The Black Dahlia
Year: | 2006 |
Production Co: | Millenium Films |
Studio: | Universal |
Director: | Brian de Palma |
Producer: | Art Linson |
Writer: | James Ellroy/Josh Friedman |
Cast: | Josh Hartnett, Aaron Eckhart, Scarlett Johansson, Hilary Swank, Mia Kirshner |
That's been the cry from many a critic over de Palma's return to the big screen.
It's a return to the big screen in more ways than one. Since his glory days of The Untouchables and Scarface his star has been steadily declining in Hollywood, bottoming out in more recent times with Snake Eyes, Mission to Mars and Femme Fatale (which was released straight to video in Australia).

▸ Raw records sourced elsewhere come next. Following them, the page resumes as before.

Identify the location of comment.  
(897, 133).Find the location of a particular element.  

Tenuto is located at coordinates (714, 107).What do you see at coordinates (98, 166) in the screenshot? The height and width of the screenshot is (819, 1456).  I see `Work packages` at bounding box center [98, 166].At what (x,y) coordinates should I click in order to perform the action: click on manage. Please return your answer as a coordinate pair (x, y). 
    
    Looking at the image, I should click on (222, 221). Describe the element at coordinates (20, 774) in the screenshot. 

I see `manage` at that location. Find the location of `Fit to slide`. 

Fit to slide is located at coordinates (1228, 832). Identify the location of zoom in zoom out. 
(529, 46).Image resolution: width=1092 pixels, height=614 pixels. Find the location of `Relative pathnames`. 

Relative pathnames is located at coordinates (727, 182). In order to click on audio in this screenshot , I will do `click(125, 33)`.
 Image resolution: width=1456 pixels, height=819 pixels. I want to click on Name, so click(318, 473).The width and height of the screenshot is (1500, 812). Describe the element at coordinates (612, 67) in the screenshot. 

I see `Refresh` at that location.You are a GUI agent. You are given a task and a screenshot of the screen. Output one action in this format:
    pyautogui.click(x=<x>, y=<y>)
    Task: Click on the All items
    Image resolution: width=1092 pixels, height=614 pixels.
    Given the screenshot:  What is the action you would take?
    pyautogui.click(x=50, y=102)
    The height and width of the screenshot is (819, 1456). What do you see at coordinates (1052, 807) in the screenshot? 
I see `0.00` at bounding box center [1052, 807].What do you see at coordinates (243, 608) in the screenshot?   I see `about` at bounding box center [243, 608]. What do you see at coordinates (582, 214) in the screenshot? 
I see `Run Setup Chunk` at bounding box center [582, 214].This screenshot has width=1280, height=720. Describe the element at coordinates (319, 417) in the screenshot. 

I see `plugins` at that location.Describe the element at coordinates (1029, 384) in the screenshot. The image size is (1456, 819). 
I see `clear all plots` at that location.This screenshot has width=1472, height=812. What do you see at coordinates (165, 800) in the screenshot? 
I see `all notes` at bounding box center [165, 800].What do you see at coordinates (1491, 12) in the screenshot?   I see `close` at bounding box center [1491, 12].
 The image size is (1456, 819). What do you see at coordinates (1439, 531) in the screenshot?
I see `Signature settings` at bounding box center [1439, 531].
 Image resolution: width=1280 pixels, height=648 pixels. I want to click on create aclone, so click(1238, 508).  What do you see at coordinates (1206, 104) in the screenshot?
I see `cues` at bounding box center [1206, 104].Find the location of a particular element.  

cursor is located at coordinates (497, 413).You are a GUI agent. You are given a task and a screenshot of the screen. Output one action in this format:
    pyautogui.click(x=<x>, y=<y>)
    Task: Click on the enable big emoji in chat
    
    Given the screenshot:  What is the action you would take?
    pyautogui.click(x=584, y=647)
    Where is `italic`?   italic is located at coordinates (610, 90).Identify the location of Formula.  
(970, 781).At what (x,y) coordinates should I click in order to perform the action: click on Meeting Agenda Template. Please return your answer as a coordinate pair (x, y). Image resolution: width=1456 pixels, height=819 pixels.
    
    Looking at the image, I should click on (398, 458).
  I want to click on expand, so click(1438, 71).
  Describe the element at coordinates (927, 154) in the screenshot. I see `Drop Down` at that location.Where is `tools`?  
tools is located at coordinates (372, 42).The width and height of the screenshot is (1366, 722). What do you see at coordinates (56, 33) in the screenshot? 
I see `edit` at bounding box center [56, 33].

Hollywood film-makers just love James Ellroy. He wrote about the golden age of Hollywood with all the sights, speech and moods, steeped in film noir and Mickey Spillane-style mysteries with a beautiful broad, a hardnose gumshoe and a conspiracy where nothing is what it seems.
It's also Josh Hartnett's second outing in this kind of movie after the recent The Wrong Man, a role he almost personifies apart from his prettiness holding him back somewhat.
Based around the real life slaughter of an aspiring starlet, in which the poor girl was so brutally drawn and quartered it seems more at home in The Texas Chainsaw Massacre , Hartnett and Eckhart are a pair of brooding voiceover-type plods who both become obsessed with the case in their own way.
With two beautiful women coming between them (Mia Kirshner as the victim, the ubiquitous Scarlett Johansson as Eckhart's Stanwyckian girlfriend), it's all hats pulled down low, hidden agendas, home-rolled cigarettes and skewed shadows falling across grubby crime scenes.
It's fairly bloody for a nourish mystery, and criticisms of style over substance are somewhat warranted, but the style is what this genre is all about. De Palma nearly reaches his old heights again, but with the film a flop so far, it looks like he might get another chance to try.